[Exercise description] Copy every line of the following data that includes the string "computer".

── Material for the task ──

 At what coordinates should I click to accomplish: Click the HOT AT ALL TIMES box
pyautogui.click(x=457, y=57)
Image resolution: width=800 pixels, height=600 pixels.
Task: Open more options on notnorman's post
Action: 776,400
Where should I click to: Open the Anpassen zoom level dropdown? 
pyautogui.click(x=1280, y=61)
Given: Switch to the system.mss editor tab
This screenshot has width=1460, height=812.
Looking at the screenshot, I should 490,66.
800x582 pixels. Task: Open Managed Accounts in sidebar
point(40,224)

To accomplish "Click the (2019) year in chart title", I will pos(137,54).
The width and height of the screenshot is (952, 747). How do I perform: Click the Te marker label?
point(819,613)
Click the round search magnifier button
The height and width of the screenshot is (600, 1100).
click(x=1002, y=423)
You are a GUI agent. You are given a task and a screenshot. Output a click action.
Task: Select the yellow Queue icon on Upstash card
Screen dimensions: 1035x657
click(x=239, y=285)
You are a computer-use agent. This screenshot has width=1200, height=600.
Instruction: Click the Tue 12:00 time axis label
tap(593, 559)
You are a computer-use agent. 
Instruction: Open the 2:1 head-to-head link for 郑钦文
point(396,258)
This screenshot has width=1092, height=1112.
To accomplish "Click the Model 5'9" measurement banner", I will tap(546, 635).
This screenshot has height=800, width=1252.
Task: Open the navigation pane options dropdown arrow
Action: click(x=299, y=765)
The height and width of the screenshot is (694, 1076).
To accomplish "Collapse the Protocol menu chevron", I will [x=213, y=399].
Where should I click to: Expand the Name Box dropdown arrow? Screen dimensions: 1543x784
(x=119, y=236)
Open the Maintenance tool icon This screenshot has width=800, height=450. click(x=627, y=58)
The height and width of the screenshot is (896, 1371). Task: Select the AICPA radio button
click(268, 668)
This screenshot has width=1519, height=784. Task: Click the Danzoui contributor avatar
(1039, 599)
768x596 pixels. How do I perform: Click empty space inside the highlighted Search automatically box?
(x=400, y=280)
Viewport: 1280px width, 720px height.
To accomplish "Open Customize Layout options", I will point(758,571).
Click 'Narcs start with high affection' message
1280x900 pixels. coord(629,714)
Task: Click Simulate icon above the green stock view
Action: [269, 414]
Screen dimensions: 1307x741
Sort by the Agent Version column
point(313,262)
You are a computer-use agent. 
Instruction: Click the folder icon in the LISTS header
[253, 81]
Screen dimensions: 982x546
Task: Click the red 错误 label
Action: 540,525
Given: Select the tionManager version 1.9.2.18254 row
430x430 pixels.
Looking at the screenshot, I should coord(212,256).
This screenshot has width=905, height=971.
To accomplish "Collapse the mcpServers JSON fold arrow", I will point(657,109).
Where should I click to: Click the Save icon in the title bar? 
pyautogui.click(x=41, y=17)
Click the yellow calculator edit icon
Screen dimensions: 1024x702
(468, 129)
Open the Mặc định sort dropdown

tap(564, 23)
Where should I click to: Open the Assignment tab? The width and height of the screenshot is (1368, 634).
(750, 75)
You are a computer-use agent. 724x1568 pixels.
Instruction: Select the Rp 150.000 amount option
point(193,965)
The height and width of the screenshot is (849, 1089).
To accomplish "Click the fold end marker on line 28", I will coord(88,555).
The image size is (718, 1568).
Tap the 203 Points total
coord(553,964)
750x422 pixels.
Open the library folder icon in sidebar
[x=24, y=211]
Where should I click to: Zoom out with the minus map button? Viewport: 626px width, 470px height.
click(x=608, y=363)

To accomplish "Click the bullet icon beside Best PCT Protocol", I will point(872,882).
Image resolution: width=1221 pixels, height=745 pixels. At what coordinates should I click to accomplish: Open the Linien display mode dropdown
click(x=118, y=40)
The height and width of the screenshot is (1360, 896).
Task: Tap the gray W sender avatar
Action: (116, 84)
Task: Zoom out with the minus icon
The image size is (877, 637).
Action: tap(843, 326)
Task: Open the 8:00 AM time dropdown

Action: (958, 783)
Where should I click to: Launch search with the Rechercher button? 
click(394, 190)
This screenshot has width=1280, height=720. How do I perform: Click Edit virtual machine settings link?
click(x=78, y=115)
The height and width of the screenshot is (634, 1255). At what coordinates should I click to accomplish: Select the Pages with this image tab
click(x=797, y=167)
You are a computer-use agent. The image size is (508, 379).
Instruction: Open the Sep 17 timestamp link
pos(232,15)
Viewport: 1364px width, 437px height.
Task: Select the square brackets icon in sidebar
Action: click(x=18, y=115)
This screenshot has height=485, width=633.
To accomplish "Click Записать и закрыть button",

───

[Worked solution]
You are a computer-use agent. This screenshot has width=1200, height=600.
You are a computer-use agent. 
You are a computer-use agent. 
You are a computer-use agent. 724x1568 pixels.
You are a computer-use agent. The image size is (508, 379).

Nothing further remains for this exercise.